Как развивались события дальше?

Она их сразу остановила, и они уже вежливо выносили картины, повезли нас на машинах, боялись, что кто-то вернется. Картины вносили в дом, отдавали художникам. Но все равно был скандал, потому что 24-го люди пришли на обсуждение, а вместо того, чтобы впустить, встали дружинники с милицией, не пускали людей. В тот же день, когда мы ждали, пришли корреспонденты — и им говорят: «Не было никакой выставки». Корреспондент «Юманите» сказал: «Идиоты, опять закрываете выставки, а нам расхлебывать!» Потом пришел парень с родителями.

— Лев Вениаминович, — говорит он Лидскому, — можно мы посмотрим выставку?

— Какая выставка?

— Я вчера был, вот родителей привел!

— Да вы, наверное, в другом клубе были!

— Лев Вениаминович, ну что я, не знаю этот клуб? Я же здесь в хоре пою.

— Вы меня спрашиваете, была ли у нас выставка? Выставки не было!

Следующая выставка была уже в вашем родном Тбилиси.

В 67-м году я приехал в Грузию за выставкой художника Хуцишвили для журнала «Смена», вернулся с картинами и с ним самим, она состоялась, хотя я был уже объявлен врагом народа. И пришел Рабин посмотреть ее. Меня вызвал главный редактор и сказал:

— Вы знаете, что у нас ходит Рабин?

— Ну и что?

— Как, Рабин, у нас, в комсомольской редакции!

— Но что он, взрывает что? Он же картины пришел посмотреть.

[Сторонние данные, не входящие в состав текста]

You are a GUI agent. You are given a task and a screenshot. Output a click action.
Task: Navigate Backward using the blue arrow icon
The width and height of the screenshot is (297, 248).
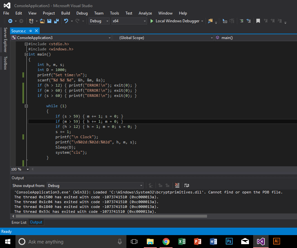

Народ был совершенно запуганный. Когда я пришел в Союз художников Грузии, мне сказали: «Что у вас за скандал был?» А у нас проходил пленум, где обвинили председателя МОСХа, академика, либеральная политика которого довела до выставки на шоссе Энтузиастов. Я говорю:

— Я организовывал эту выставку, могу полный отчет дать.

— Вот бы у нас такую выставку!

— Неприятности будут!

— Пошли к Мириашвили, председателю СХ Грузии.

— Какие неприятности! Мы сделаем закрытую выставку, только для художников!

— Давайте, только каталог нужен.

— Ну что вы, это дорого.

— Тогда только текст.

Я понимал, что скажут: «Самочинно захватил зал в Грузии». Важно, что выставляют не какие-то там физики, а Союз художников, в дни декады изобразительного искусства. Выставку открыли на четвертом этаже в зале. Приходит секретарь парторганизации художников, сын поэта Карло Каладзе: «Что же вы такую прекрасную выставку запихали куда-то? Переводим на Руставели!» Прямо напротив здания правительства Грузии. В первом зале то, что я привез, во втором портреты грузинские. Что там было! Приходили художники грузинские, в том числе Ладо Гудиашвили, говорили: «Мы думали, в России нет настоящего искусства!» — и вешали рядом картины! Приехал главный редактор грузинского журнала «Искусство» с фотографом — «В номер материал!». Я думал: «Что такое? В другой стране живу!» И вдруг, когда он там был, приходит человек в форме полковника и говорит: «Это что еще? Грузины-модернисты, и еще русский модернизм привезли! Я тут же даю материал в КГБ». А этот здоровый грузин хватает его: «Как ты назвал? Ты, бездарность!» А этот тоже художник самодеятельный, из ЗакВО, злой страшно, что его грузины не выставляют. «Ты дашь телеграмму в КГБ?» А там лестница. «Сейчас как брошу — ни телеграммы, ни письма не пошлешь!» Ну, сказал и сказал. На следующий день, четвертый день выставки, всего было десять дней, утром прихожу и вижу: Зураб Лежава своими холеными руками снимает картины. «Зураб, в чем дело?» — «Слушай, бери картины и улетай. А то могут отобрать картины — он дал телеграмму в КГБ». Но все-таки четыре дня продержалось. Одну картину попросили снять перед открытием, Вали Кропивницкой — церковь, ушедшая под воду, и сидят два ослика печальных. «Почему эту, что там такого?» Шепотом: «Не понимаешь? Это же Кремль и кремлевские ослы!»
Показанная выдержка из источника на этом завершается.